The average local authority achieved a reported 97% e-enablement by 31 December 2005, though it is suspected the actual figure is much lower. The target also applied to the Civil Service, which achieved a reported 96%.

=== Objectives and performance management ===
==== Implementing Electronic Government (IEG) Statements ====
From December 2001 to April 2006 local authorities were required to publish an IEG Statement on their degree of e-enablement (electronic enablement). The measures include BVPI 157 and the Priority Outcomes.

==== Best Value Performance Indicator (BVPI) 157 ====
BVPI 157 measures the percentage of 'interactions' provided by a local authority that are e-enabled. The figure must be published annually as part of the Best Value performance management framework. The figure is calculated by considering the following ten types of interaction as they apply to the services provided by the local authority:
- providing information
- collecting revenue
- providing benefits and grants
- consultation
- regulation (such as issuing licences)
- applications for services
- booking venues, resources and courses
- paying for goods and services
- providing access to community, professional or business networks
- procurement
Local authorities may use a proprietary list of services, but are required to validate their list against the Local Government Services List (LGSL).
BVPI 157 forms part of the annual IEG statement.

==== Priority Outcomes ====
To guide local authorities in implementing eGovernment, the Department for Transport, Local Government and the Regions (and its successor the Office of the Deputy Prime Minister (ODPM)) issued a list of key targets, most commonly referred to as the Priority Outcomes or PSOs (Priority Service Outcomes). The list was issued in the snappily entitled document Defining E-government Outcomes for 2005 to Support the Delivery of Priority Services & National Strategy Transformation Agenda for Local Authorities in England – Version 1.0.
In September 2004, detailed guidance on the Priority Outcomes was issued in the document Priority Outcomes - Explanatory Notes for Practitioners, published by the IDeA (Improvement and Development Agency) and endorsed by the ODPM.

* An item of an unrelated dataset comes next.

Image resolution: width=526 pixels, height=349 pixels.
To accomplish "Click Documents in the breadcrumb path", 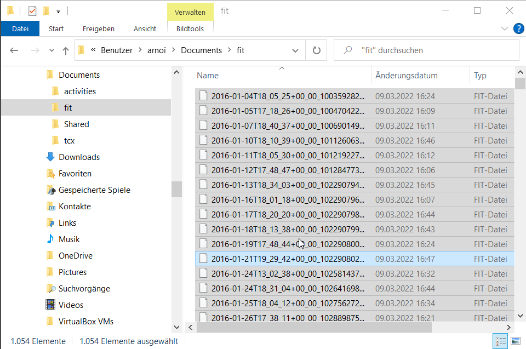I will [201, 50].
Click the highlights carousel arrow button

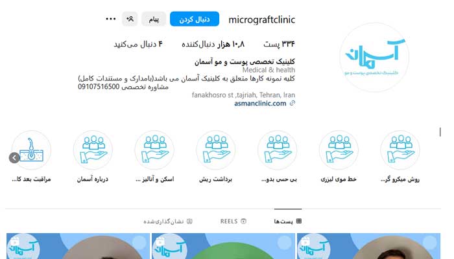click(14, 158)
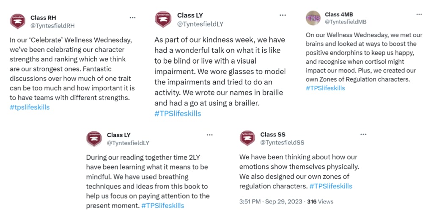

Priority Outcomes are rated with three levels of obligation:
- Required = To be implemented (available for use) by Dec 2005
- Good = To be approved for funding and being actively implemented by Dec 2005 and implemented by April 1, 2006
- Excellent = Voluntary for authorities that have implemented required and good outcomes early.

The following technologies are recommended in Priority Outcomes: Explanatory Notes for Practitioners as those likely to be essential in the achievement of the Priority Outcomes:
- Customer relationship management system:
  - Customer database (single view of info on each customer, citizen and business)
  - Customer tracking (across access channels and from contact to resolution)
  - Data warehousing (central repository for data, including legacy data)
- Middleware and web services (manages flow of data between all systems, including external)
- Document management system:
  - Workflow, messaging and e-forms (gets work to the right people at the right time)
  - Document and records management (e-storage of all documents and info)
- Content management (system for publishing content to all access channels)
- Security, authentication and smartcards (for security of information)
- e-Payments (system for receiving payments to the council)
- e-Procurement (system for internal/external buying processes)
- Geographic Information System (GIS) (access to geographical data through maps)
- Local land and property gazetteer (database of land and property information)
- Access channels (websites, call centres, kiosks, digital TV, mobile phones, etc.)

==== Socitm Insight Better Connected reports ====
Local authority websites are also subject to assessments by Socitm (Society of Information Technology Management) Insight in their annual Better Connected reports.